A Metadata driven model

Discovery Hub does not actually house any databases, tables, fields, or rows of data, it simply manages all of the metadata about these objects. All of the databases, tables, and fields that you see in Discovery Hub are simply UI representations of the objects in SQL Server.

  • When you Save - metadata is written to the project repository database.
  • When you Deploy & Execute - tables and data are created and stored in the SQL Database (We will review Deployment & Execution more in the next section).

This design allows Discovery Hub to handle things like project import/export, version control, data lineage, documentation, & intelligent executions.

Project Repository

The Project repository settings are located under Tools > Options. This is where you define the location of your project repository database.

One project repository can contain multiple projects. Bringing you the flexibility to build out multiple data warehouse solutions with the convenience of having all of the metadata for these solutions stored in one location.

Database Object

The database object is the parent object within Discovery Hub that holds all the tables and fields in a specific Database.

This object should be named after the function of the object, Operational Data Exchange, Data Staging Area, Modern Data Warehouse Etc. However, it is much easier to read and manage this section if you abbreviate or use acronyms such as ODX, DSA, or MDW etc. You can rename a Database object at any time by right clicking the object and clicking Edit.

SQL Database

As opposed the database object, the SQL database is the underlying structure that will be housing the physical tables, fields, and data.
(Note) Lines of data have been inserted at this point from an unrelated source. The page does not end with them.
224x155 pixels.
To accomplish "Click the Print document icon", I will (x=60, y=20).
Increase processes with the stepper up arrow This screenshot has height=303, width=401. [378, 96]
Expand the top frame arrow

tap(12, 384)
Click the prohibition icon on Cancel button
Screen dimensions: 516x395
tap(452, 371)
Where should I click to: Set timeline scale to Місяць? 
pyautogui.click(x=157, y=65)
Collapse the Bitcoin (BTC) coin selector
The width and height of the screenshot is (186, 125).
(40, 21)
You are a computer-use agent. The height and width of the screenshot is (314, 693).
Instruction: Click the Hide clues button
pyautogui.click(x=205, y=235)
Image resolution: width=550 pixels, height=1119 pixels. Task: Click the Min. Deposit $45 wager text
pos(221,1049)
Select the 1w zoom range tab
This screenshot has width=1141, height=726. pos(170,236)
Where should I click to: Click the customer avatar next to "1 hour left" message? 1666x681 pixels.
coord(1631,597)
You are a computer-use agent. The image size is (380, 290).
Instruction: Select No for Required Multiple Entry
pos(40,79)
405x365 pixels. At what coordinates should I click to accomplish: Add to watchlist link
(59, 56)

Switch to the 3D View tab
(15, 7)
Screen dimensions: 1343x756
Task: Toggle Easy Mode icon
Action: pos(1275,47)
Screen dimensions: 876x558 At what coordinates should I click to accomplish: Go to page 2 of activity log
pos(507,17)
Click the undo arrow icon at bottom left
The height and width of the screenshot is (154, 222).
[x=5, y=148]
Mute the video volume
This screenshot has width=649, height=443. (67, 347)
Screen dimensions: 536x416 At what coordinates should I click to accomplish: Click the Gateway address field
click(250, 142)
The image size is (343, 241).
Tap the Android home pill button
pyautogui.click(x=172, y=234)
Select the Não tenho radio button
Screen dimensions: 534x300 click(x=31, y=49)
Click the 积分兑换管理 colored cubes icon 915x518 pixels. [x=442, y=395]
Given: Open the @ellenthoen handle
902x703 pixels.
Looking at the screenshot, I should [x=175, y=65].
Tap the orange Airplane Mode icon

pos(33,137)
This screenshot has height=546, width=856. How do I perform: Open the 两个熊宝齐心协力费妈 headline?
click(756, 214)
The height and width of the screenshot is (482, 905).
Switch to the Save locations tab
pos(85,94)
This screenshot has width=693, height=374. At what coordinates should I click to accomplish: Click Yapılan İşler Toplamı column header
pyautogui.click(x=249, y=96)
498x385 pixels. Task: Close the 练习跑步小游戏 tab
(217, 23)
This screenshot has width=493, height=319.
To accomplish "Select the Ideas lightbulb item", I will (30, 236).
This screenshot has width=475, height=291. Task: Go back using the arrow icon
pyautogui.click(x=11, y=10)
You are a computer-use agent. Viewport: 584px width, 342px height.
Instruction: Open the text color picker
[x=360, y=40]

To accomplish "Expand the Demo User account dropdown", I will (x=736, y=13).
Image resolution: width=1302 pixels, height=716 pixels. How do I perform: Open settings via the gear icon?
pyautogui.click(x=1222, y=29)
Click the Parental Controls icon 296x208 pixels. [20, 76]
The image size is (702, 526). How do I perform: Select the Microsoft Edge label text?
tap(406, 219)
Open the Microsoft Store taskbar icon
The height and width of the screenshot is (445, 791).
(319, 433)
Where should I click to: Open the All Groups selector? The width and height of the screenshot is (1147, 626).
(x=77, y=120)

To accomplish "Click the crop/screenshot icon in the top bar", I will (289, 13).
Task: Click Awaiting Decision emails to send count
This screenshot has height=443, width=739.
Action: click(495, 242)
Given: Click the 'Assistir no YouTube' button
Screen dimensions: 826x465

When naming the SQL database it is important to consider that this is the name that will appear in Management studio or other applications when users are selecting the database. It can be helpful to abbreviate or use acronyms, use _ (underscore) instead of space, include the name of the project, and include the name of the Database Object. For example, for a Modern Data Warehouse for a project Named Adventure Works, the name of the SQL Database would be "AW_MDW"

Renaming a SQL Database

SQL Databases cannot be renamed from within Discovery Hub. You can, however, rename a SQL database using SQL Server Management Studio. Once connected to your server in Management studio open the databases node, right click on the database you wish to rename and click rename.

Table Object vs SQL Tables, Views, and Procedures

A table object inside of Discovery Hub actually represents multiple objects in SQL and are viewed differently in SQL Server Management Studio.

Here is a table as it would be seen in Discovery Hub:
Here is the same table represented in SQL Server Management Studio:

We will review the purpose and function of these additional tables in the Advanced portion of this training. For now, just know that the table you will want to use is the "Valid" Table, the table without the post fix.